Gemma explained: PaliGemma architecture – Google Developers Blog

Within the previous post of Gemma defined, you reviewed RecurrentGemma structure. On this weblog put up, you’ll discover PaliGemma structure. Let’s dive into it!

PaliGemma 3B

PaliGemma is a light-weight open vision-language mannequin (VLM) impressed by PaLI-3, and primarily based on open elements just like the SigLIP vision model and the Gemma language model. Pali stands for Pathway Language and Image Model. Because the title implies this mannequin is ready to take each picture and textual content inputs and produce a textual content response, as you may see on this fantastic tuning guide.

PaliGemma Structure

PaliGemma provides an extra imaginative and prescient mannequin to the BaseGemma mannequin, which consists of a picture encoder. This encoder together with the textual content tokens is handed to a specialised Gemma 2B mannequin. Each the Imaginative and prescient Mannequin and Gemma mannequin are skilled in varied phases each independently, and collectively, to provide the ultimate joint structure. For full particulars see Part 3.2 of the Pali-3 paper

PaliGemmaForConditionalGeneration(
  (vision_tower): SiglipVisionModel(
    (vision_model): SiglipVisionTransformer(
      (embeddings): SiglipVisionEmbeddings(
        (patch_embedding): Conv2d(3, 1152, kernel_size=(14, 14), stride=(14, 14), padding=legitimate)
        (position_embedding): Embedding(256, 1152)
      )
      (encoder): SiglipEncoder(
        (layers): ModuleList(
          (0-26): 27 x SiglipEncoderLayer(
            (self_attn): SiglipAttention(
              (k_proj): Linear(in_features=1152, out_features=1152, bias=True)
              (v_proj): Linear(in_features=1152, out_features=1152, bias=True)
              (q_proj): Linear(in_features=1152, out_features=1152, bias=True)
              (out_proj): Linear(in_features=1152, out_features=1152, bias=True)
            )
            (layer_norm1): LayerNorm((1152,), eps=1e-06, elementwise_affine=True)
            (mlp): SiglipMLP(
              (activation_fn): PytorchGELUTanh()
              (fc1): Linear(in_features=1152, out_features=4304, bias=True)
              (fc2): Linear(in_features=4304, out_features=1152, bias=True)
            )
            (layer_norm2): LayerNorm((1152,), eps=1e-06, elementwise_affine=True)
          )
        )
      )
      (post_layernorm): LayerNorm((1152,), eps=1e-06, elementwise_affine=True)
    )
  )
  (multi_modal_projector): PaliGemmaMultiModalProjector(
    (linear): Linear(in_features=1152, out_features=2048, bias=True)
  )
  (language_model): GemmaForCausalLM(
    (mannequin): GemmaModel(
      (embed_tokens): Embedding(257216, 2048, padding_idx=0)
      (layers): ModuleList(
        (0-17): 18 x GemmaDecoderLayer(
          (self_attn): GemmaSdpaAttention(
            (q_proj): Linear(in_features=2048, out_features=2048, bias=False)
            (k_proj): Linear(in_features=2048, out_features=256, bias=False)
            (v_proj): Linear(in_features=2048, out_features=256, bias=False)
            (o_proj): Linear(in_features=2048, out_features=2048, bias=False)
            (rotary_emb): GemmaRotaryEmbedding()
          )
          (mlp): GemmaMLP(
            (gate_proj): Linear(in_features=2048, out_features=16384, bias=False)
            (up_proj): Linear(in_features=2048, out_features=16384, bias=False)
            (down_proj): Linear(in_features=16384, out_features=2048, bias=False)
            (act_fn): PytorchGELUTanh()
          )
          (input_layernorm): GemmaRMSNorm()
          (post_attention_layernorm): GemmaRMSNorm()
        )
      )
      (norm): GemmaRMSNorm()
    )
    (lm_head): Linear(in_features=2048, out_features=257216, bias=False)
  )
)

vision_tower (SiglipVisionModel)

This part is chargeable for processing the enter picture.
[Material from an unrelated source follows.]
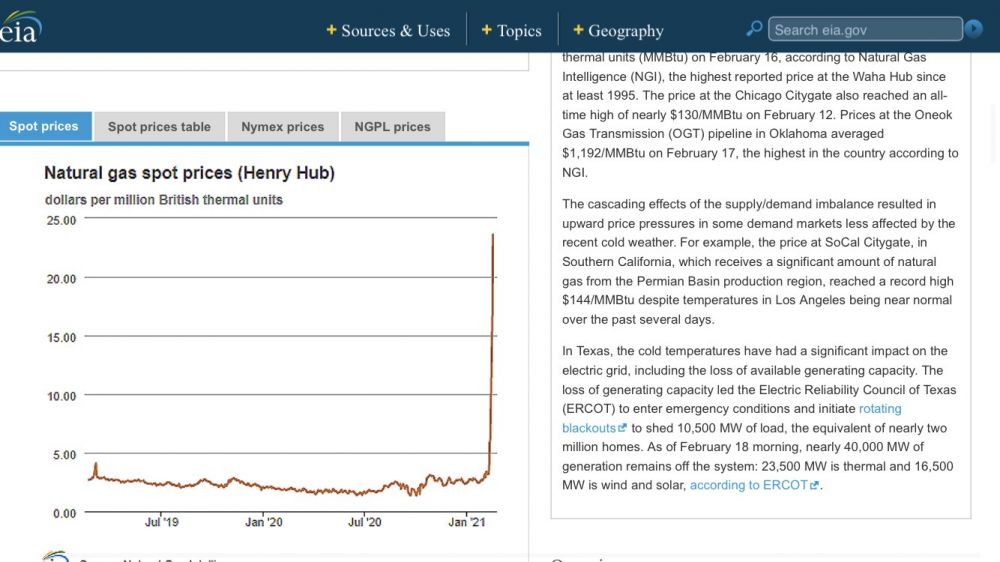Open the according to ERCOT link
Image resolution: width=1000 pixels, height=562 pixels.
748,485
It makes use of SiglipVisionTransformer which is a sort of transformer structure designed for imaginative and prescient duties.
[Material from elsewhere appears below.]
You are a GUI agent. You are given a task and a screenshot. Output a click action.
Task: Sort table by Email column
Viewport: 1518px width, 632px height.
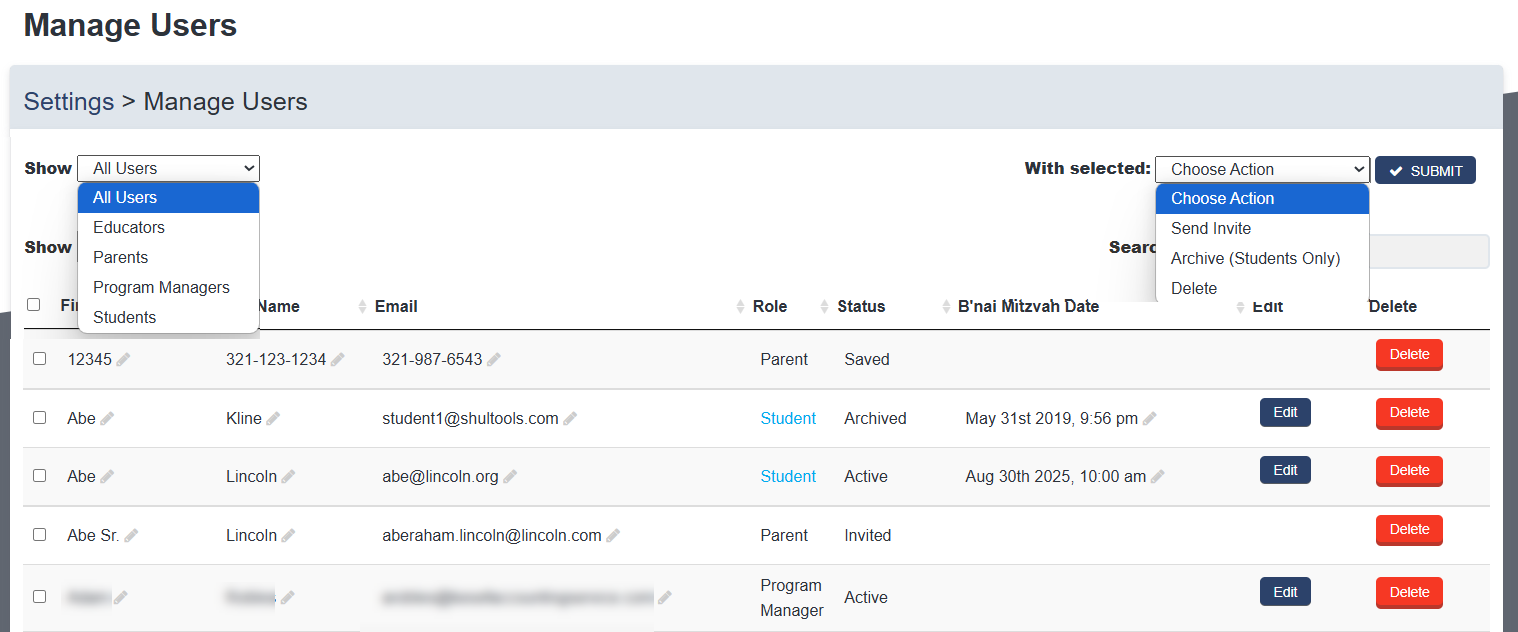396,307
embeddings (SiglipVisionEmbeddings)

PaliGemma takes as enter a number of photos, that are became “tender tokens” by the SigLIP encoder.

It breaks the picture into smaller patches, just like how a textual content mannequin processes phrases in a sentence. The mannequin then learns to seize relationships between these patches, successfully understanding the picture’s visible content material.

patch_embedding

It makes use of a convolutional layer (Conv2d) with the next parameters.
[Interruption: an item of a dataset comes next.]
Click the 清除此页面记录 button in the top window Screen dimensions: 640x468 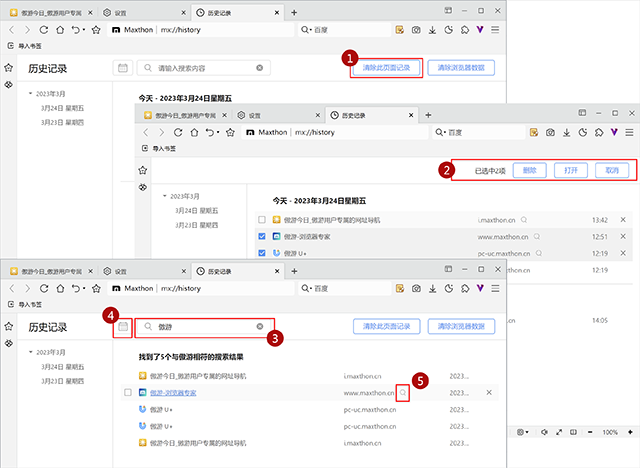(x=386, y=67)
3: The enter has 3 channels (for RGB photos)

1152: The output has 1152 channels, which is the embedding dimension of every patch

kernel_size=(14, 14): Every patch is a 14×14 pixel sq.

stride=(14, 14): The patches are taken with no overlap (the convolutional filter strikes 14 pixels at a time)

padding=’legitimate’: No padding is utilized, so the output measurement will probably be smaller than the enter measurement.

position_embedding

Place embeddings are added to every patch embedding to encode the spatial data (i.e., the place every patch was situated within the unique picture).

That is executed utilizing a realized embedding layer (Embedding) that takes as enter the place of every patch (as much as 256 positions) and outputs a vector of measurement 1152 (the identical because the patch embedding dimension).

encoder (SiglipEncoder)

The embeddings move by way of a sequence of SiglipEncoderLayer, every consisting of self-attention and feed-forward neural networks. This helps the mannequin seize relationships between totally different components of the picture.

multi_modal_projector (PaliGemmaMultiModalProjector)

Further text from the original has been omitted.